WORK REQUIRED: Look over the material for the string "click". Copy every line where it turns up.

SOURCE RECORDS:
++++++++++++++++++++
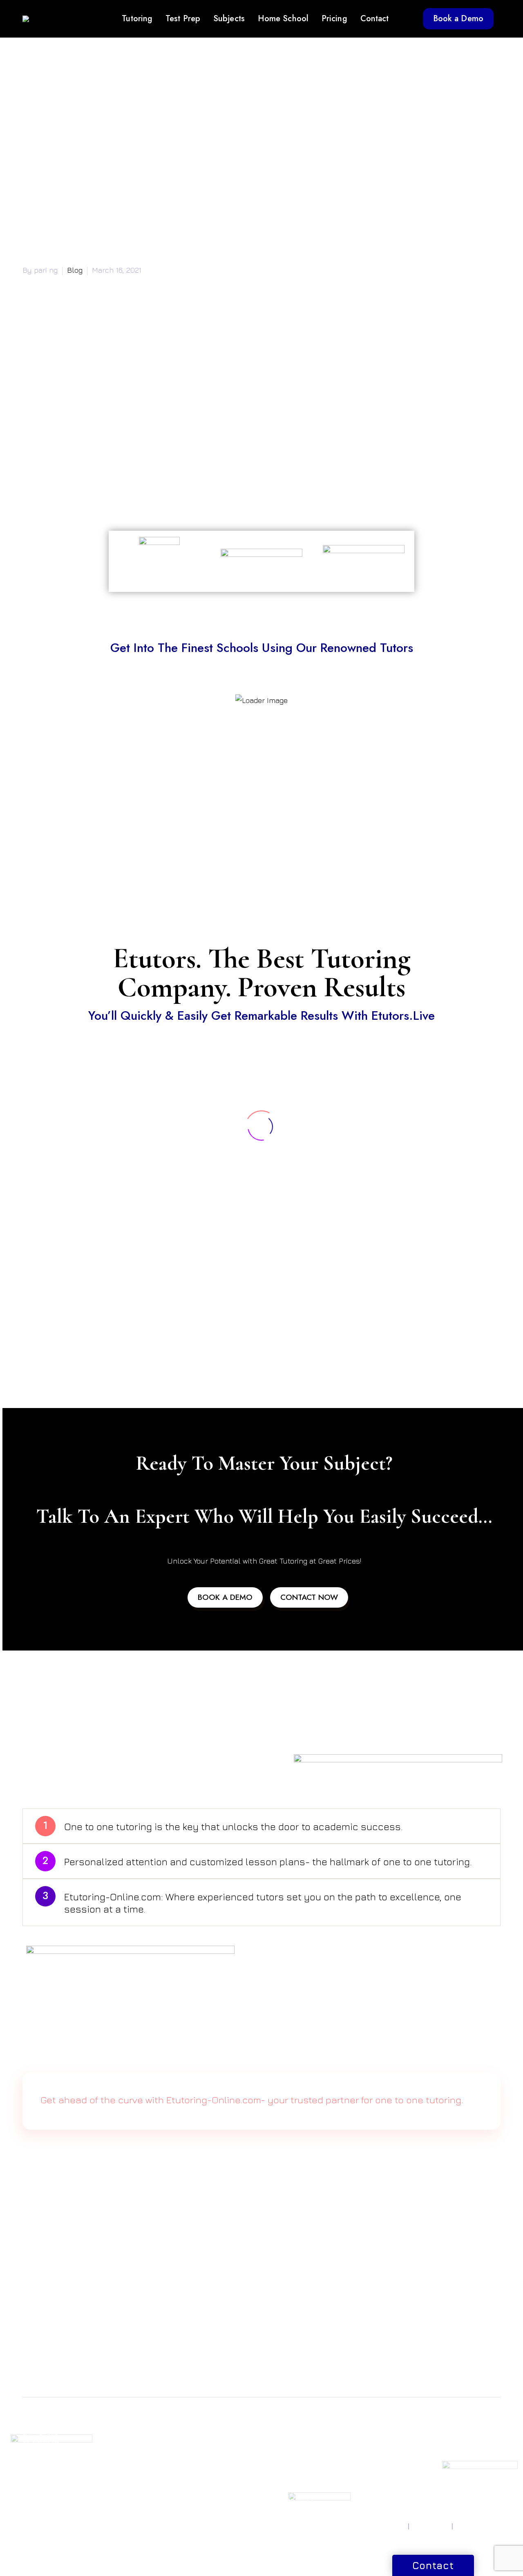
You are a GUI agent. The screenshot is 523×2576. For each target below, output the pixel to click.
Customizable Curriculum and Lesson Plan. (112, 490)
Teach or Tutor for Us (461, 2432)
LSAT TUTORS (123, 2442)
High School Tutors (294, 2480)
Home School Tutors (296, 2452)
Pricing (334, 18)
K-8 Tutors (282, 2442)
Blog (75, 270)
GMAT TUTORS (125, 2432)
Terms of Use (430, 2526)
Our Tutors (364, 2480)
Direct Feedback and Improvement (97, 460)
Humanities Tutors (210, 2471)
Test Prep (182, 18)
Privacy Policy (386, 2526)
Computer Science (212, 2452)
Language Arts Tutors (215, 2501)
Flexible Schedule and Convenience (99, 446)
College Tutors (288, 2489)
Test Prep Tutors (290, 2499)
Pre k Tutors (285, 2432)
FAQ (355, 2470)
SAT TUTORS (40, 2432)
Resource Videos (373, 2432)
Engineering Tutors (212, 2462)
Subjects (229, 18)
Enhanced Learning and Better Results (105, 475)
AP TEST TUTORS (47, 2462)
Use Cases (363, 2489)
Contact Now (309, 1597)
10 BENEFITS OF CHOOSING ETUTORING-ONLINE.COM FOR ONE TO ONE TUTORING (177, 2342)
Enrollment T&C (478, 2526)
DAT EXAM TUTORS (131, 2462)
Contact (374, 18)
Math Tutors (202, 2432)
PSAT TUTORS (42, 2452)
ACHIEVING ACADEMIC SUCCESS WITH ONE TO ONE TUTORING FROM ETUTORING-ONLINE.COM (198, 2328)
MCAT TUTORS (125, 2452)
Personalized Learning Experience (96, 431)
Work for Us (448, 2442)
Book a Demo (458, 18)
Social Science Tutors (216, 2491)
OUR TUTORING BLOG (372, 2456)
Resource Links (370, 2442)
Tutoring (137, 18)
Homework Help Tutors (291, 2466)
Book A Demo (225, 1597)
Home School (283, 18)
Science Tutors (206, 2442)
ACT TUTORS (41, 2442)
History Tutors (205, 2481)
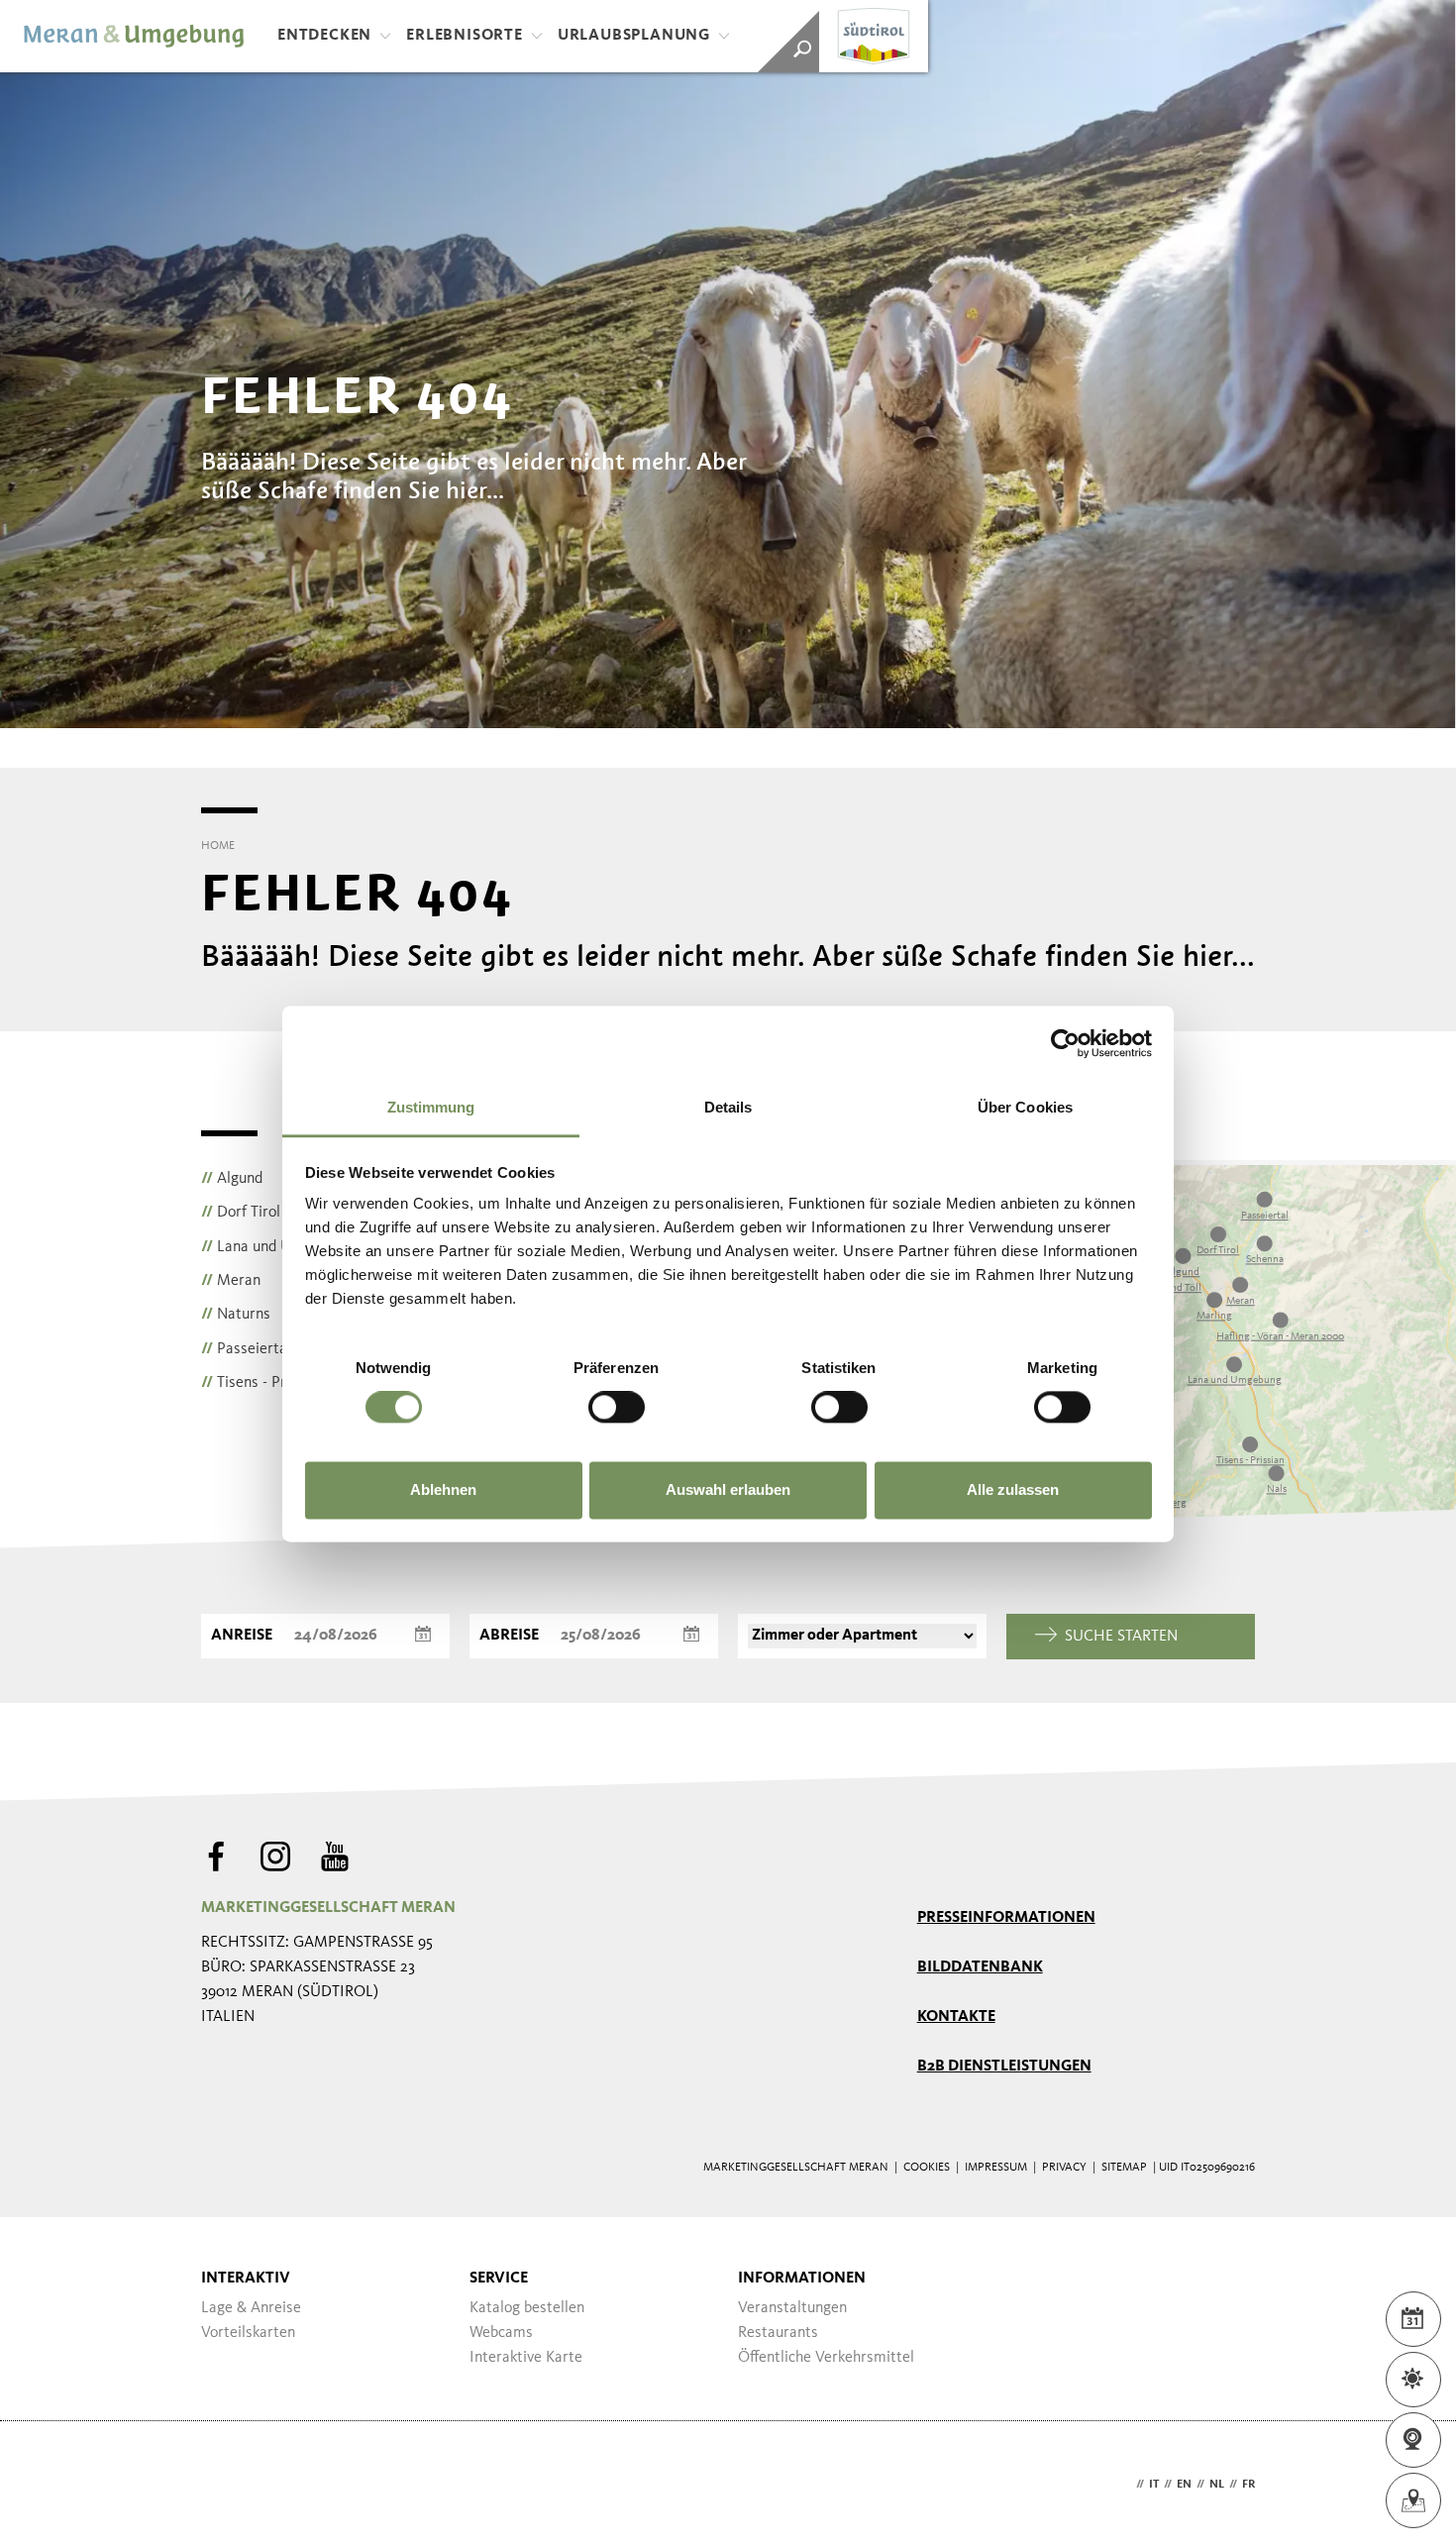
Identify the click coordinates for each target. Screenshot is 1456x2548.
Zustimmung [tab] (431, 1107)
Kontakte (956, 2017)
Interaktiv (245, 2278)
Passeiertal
++++++++++++++++++++
RESPONSE:
You are a GUI agent. The screenshot is 523×2576. For each target below, output the pixel to click.
Identify the click coordinates for each target. Screenshot is 1456x2548.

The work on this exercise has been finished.